Perhaps the most important cultural value we have is generosity. We want to be generous in all things, and be known for generosity. Since we’ve been married, we have tried to live this value out even when it’s uncomfortable. We have tried to be generous with our time, volunteering for things that we probably could have been paid for. We have tried to be generous with our home, opening it up several times to those in need or in transition. We have tried to be generous with all of our resources, giving where we can and helping when we can.

I had a chance to sit in a small crowd in front of a very successful photographer doing a Q&A a few years ago. I lifted my hand and asked him my burning question: “Do you ever give any of your images away for free?” His answer was simply “Why would I do that?” Everyone softly laughed the conversation moved on. This isn’t a shot at him. Honestly, the night I met him, he was holding the door for everyone to come into where we were eating. And my time around him led me to believe he’s a very good and humble guy. But his answer wasn’t surprising. Generosity is counter-cultural to a business.

As a business owner of this website and my creative services, I’ve really tried to live out generosity. And one of the ways I do that is by giving away what I probably could license - some of my best photography. I give it away freely through Unsplash.

I use Unsplash as a means of living out generosity. It’s certainly not the only means of generosity. Using it doesn’t make you generous in the same way not using it doesn’t make you greedy. Yet as of the time of this writing, my work on Unsplash has been viewed 180K times and freely downloaded 670K times.

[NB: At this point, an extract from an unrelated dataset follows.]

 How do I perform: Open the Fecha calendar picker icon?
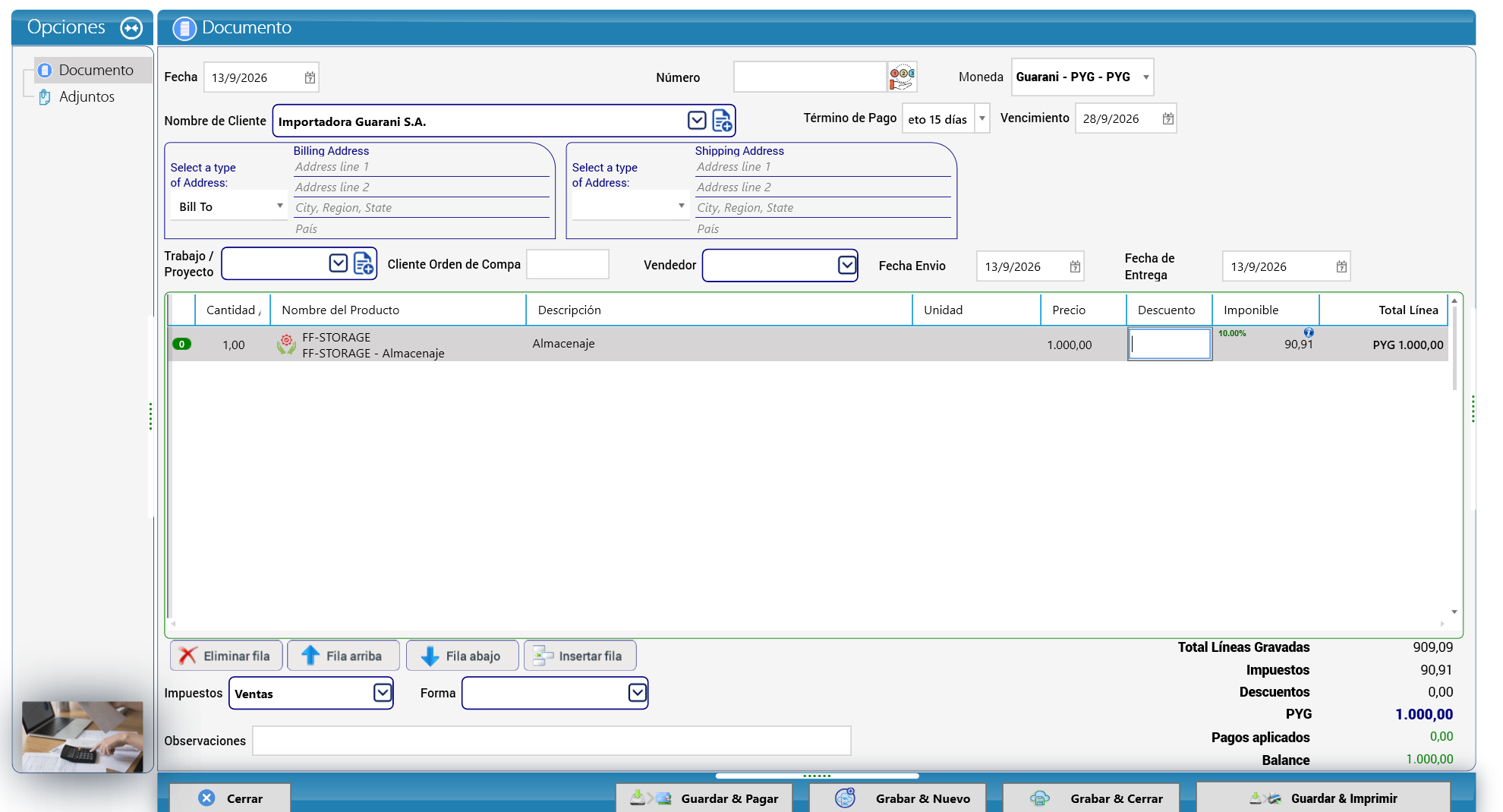point(310,77)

A quick Google search showed me that an average hi-res image sells for around $25 through most services. If we play this out, I have given away over $16M in revenue. Where’s my tax write-off?! This number is of course hyperbolic, but 670K downloads is no joke. It will likely cross 1M in the not-so-distant future. That will be wild.

The title of this blog is how generosity changed everything. Let me tell you how.

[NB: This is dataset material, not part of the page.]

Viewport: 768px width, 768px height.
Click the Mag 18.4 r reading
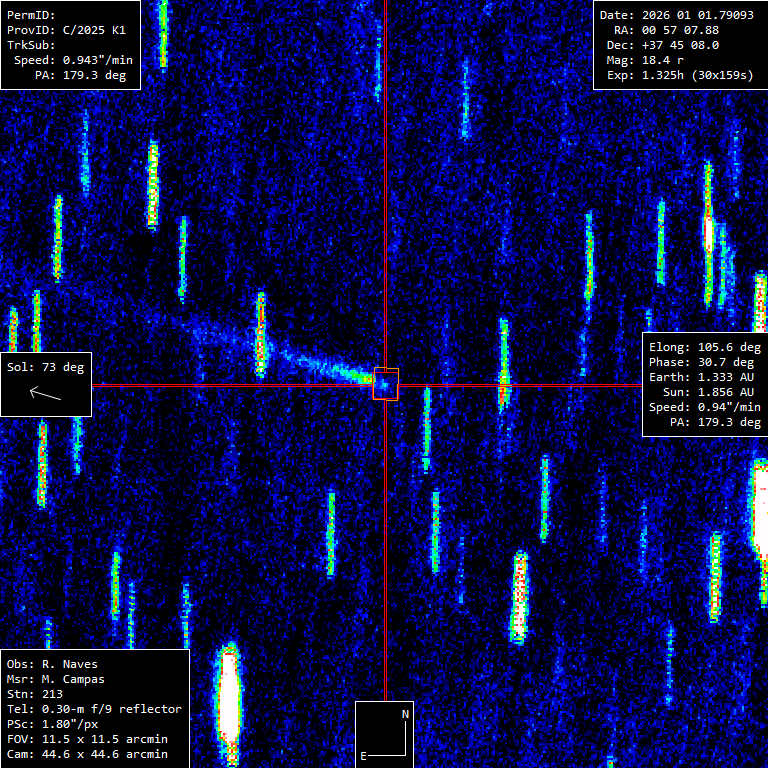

Every large client I have ever worked for found me on Unsplash. Let’s start with the largest, and that’s Target. Yes, the $100B company has an art department that browses Unsplash to find creative content. They found a photo they liked, and rather than just downloading and using it (which according to the Unsplash licensing agreement, they had every right to), they sent me an email. Let me rephrase that… they went to my website and used the Contact form to reach out to me. They were that intentional.

When I first received their email, I thought maybe I was being phished. But it was a legitimate email, that came with a legitimate licensing agreement, which ended with me seeing my photo in every Target across the nation. When I offered this image freely on Unsplash, I never imaged I’d see it framed and behind glass in every Target, and that Target would be sending me a licensing contract and payment. That Target deal became something I would leverage as I sought other clients.

I’ve been on Unsplash for three years. Over those three years, I have uploaded 201 photos (as of this writing). Of those 201 photos, they have featured 112 of them loud and proud on their homepage. Today, I regularly get emails from companies wanting to work with me that discovered me on - you guessed it - Unsplash. I have had licensing deals, for-hire deals, and even ongoing partnerships and retainers. Everyone single one of them found me through Unsplash. Not Instagram. Not any other social media site. All Unsplash. Getty (their parent company) even invited me to become a paid contributor for them because of my Unsplash contributions.

All of this to say - generosity changed everything for me. It’s the reason I actually have a sustainable business now. And while I try to be generous in all things, it doesn’t always mean that I get it right every time. But generosity has been moving from decision to impulse for over a decade now, and I’m excited for the day where it will be my first impulse.